● **Input records**:
================

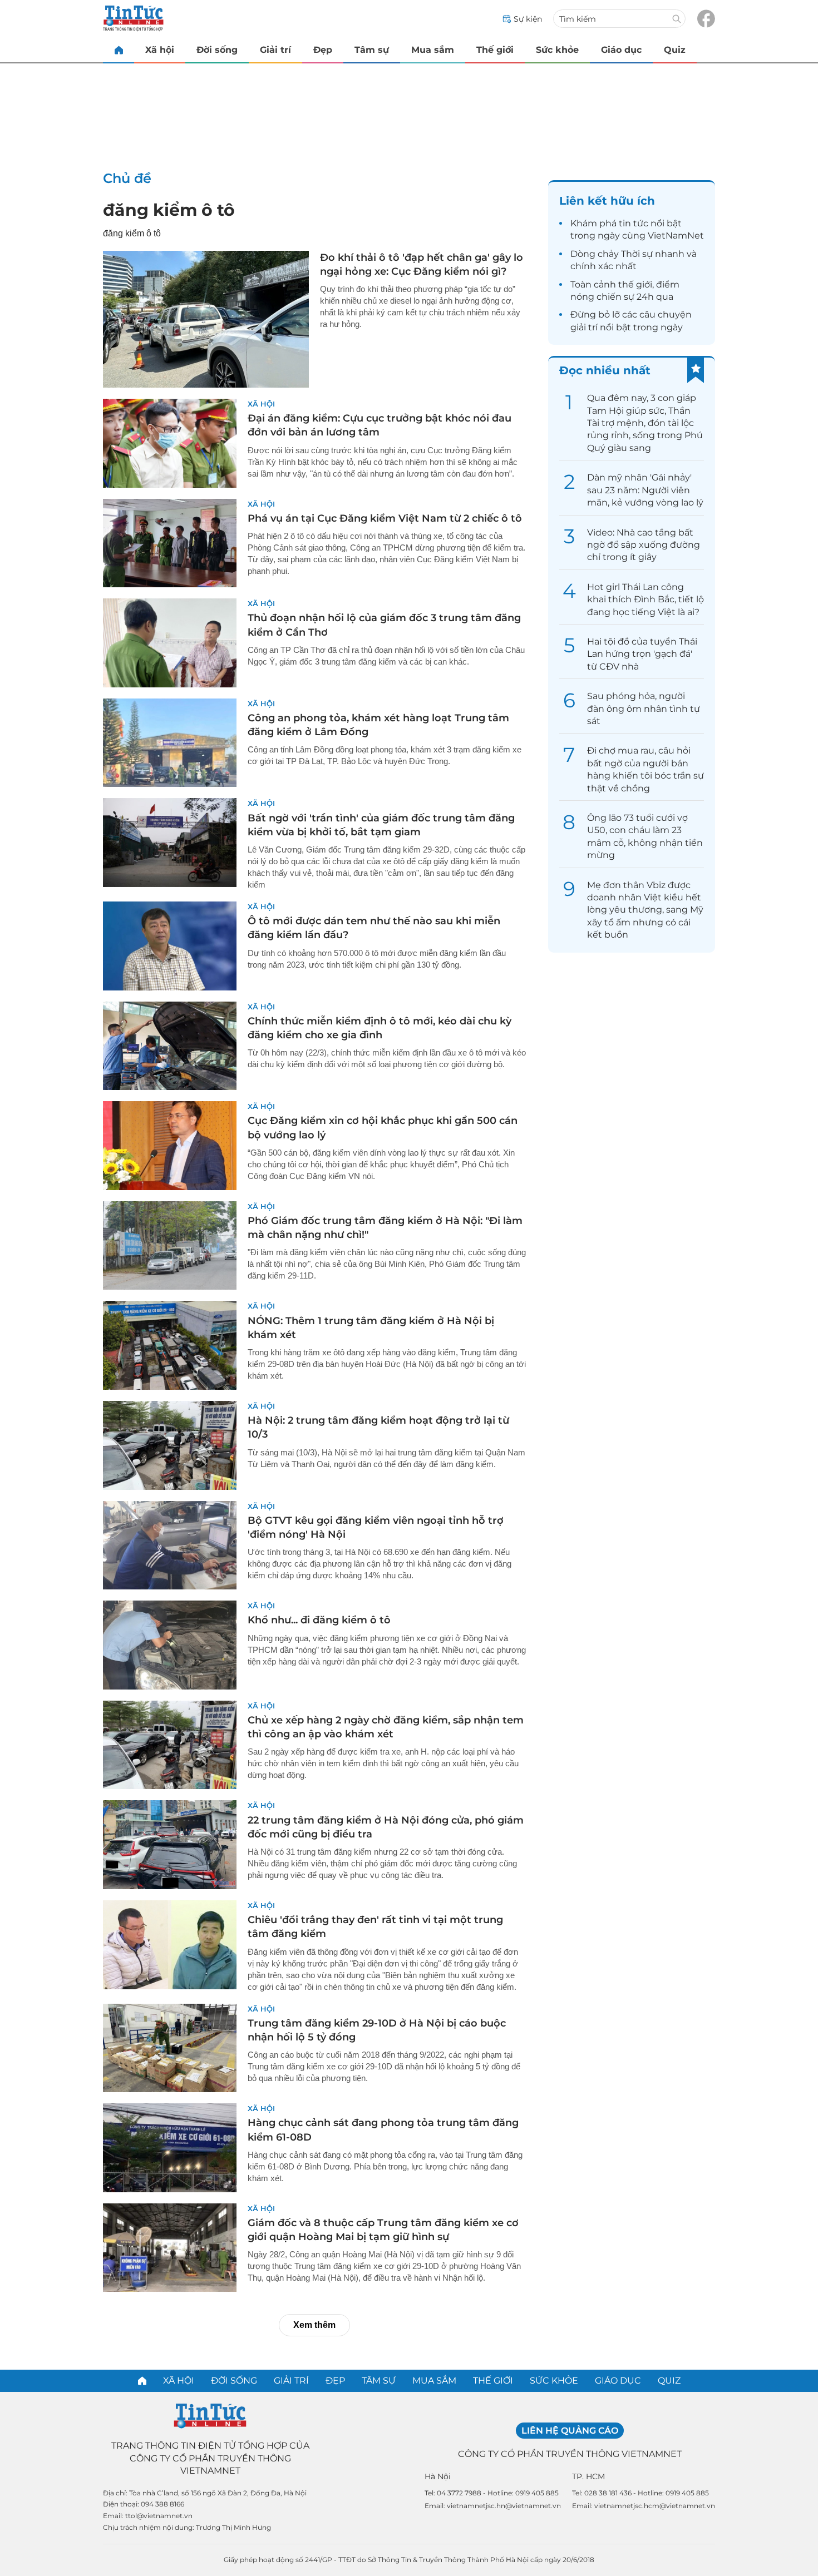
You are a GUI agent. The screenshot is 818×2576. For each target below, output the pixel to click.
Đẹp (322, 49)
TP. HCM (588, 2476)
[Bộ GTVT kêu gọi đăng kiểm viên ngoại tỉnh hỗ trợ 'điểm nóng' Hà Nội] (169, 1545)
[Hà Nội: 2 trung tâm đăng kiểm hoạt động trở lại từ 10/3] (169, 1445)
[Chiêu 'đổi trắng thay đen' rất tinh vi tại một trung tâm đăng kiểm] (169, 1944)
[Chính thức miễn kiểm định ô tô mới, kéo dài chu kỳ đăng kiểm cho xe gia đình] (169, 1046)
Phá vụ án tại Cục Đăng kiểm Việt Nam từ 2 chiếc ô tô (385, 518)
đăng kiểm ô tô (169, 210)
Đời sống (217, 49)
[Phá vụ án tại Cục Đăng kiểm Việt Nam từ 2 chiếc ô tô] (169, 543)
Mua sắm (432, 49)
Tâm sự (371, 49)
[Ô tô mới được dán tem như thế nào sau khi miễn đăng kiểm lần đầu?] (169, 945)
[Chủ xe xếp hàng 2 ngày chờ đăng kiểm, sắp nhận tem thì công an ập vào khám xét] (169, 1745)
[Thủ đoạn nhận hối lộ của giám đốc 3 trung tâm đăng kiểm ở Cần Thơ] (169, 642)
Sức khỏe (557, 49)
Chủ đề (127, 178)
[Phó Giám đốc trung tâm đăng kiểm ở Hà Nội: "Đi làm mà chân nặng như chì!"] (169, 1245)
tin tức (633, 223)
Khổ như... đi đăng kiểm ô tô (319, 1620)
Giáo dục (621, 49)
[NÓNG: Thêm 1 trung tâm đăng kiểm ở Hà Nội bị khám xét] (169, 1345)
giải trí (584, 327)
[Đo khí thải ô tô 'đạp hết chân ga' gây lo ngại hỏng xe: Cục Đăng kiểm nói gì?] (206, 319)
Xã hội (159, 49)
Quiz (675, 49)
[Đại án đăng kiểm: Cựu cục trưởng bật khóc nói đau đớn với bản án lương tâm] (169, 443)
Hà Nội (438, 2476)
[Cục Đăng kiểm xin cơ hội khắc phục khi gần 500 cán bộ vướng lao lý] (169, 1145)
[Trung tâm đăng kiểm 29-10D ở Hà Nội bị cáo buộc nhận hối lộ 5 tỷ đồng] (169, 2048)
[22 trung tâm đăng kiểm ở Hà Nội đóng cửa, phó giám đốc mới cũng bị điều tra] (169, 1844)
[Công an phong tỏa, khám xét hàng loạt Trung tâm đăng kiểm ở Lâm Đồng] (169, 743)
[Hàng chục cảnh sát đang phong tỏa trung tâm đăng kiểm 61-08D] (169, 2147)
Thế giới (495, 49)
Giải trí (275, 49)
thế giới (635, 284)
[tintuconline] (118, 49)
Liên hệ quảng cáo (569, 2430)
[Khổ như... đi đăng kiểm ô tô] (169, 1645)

================

● **Exercise objective**: Repeat each entry exactly as given; no pictures belong in the copy.

● **Problem solution**:
You are a GUI agent. The screenshot is 818×2576. For each target below, output the pixel to click.
Đẹp (322, 49)
TP. HCM (588, 2476)
[Bộ GTVT kêu gọi đăng kiểm viên ngoại tỉnh hỗ trợ 'điểm nóng' Hà Nội] (169, 1545)
[Hà Nội: 2 trung tâm đăng kiểm hoạt động trở lại từ 10/3] (169, 1445)
[Chiêu 'đổi trắng thay đen' rất tinh vi tại một trung tâm đăng kiểm] (169, 1944)
[Chính thức miễn kiểm định ô tô mới, kéo dài chu kỳ đăng kiểm cho xe gia đình] (169, 1046)
Phá vụ án tại Cục Đăng kiểm Việt Nam từ 2 chiếc ô tô (385, 518)
đăng kiểm ô tô (169, 210)
Đời sống (217, 49)
[Phá vụ án tại Cục Đăng kiểm Việt Nam từ 2 chiếc ô tô] (169, 543)
Mua sắm (432, 49)
Tâm sự (371, 49)
[Ô tô mới được dán tem như thế nào sau khi miễn đăng kiểm lần đầu?] (169, 945)
[Chủ xe xếp hàng 2 ngày chờ đăng kiểm, sắp nhận tem thì công an ập vào khám xét] (169, 1745)
[Thủ đoạn nhận hối lộ của giám đốc 3 trung tâm đăng kiểm ở Cần Thơ] (169, 642)
Sức khỏe (557, 49)
Chủ đề (127, 178)
[Phó Giám đốc trung tâm đăng kiểm ở Hà Nội: "Đi làm mà chân nặng như chì!"] (169, 1245)
tin tức (633, 223)
Khổ như... đi đăng kiểm ô tô (319, 1620)
Giáo dục (621, 49)
[NÓNG: Thêm 1 trung tâm đăng kiểm ở Hà Nội bị khám xét] (169, 1345)
giải trí (584, 327)
[Đo khí thải ô tô 'đạp hết chân ga' gây lo ngại hỏng xe: Cục Đăng kiểm nói gì?] (206, 319)
Xã hội (159, 49)
Quiz (675, 49)
[Đại án đăng kiểm: Cựu cục trưởng bật khóc nói đau đớn với bản án lương tâm] (169, 443)
Hà Nội (438, 2476)
[Cục Đăng kiểm xin cơ hội khắc phục khi gần 500 cán bộ vướng lao lý] (169, 1145)
[Trung tâm đăng kiểm 29-10D ở Hà Nội bị cáo buộc nhận hối lộ 5 tỷ đồng] (169, 2048)
[22 trung tâm đăng kiểm ở Hà Nội đóng cửa, phó giám đốc mới cũng bị điều tra] (169, 1844)
[Công an phong tỏa, khám xét hàng loạt Trung tâm đăng kiểm ở Lâm Đồng] (169, 743)
[Hàng chục cảnh sát đang phong tỏa trung tâm đăng kiểm 61-08D] (169, 2147)
Thế giới (495, 49)
Giải trí (275, 49)
thế giới (635, 284)
[tintuconline] (118, 49)
Liên hệ quảng cáo (569, 2430)
[Khổ như... đi đăng kiểm ô tô] (169, 1645)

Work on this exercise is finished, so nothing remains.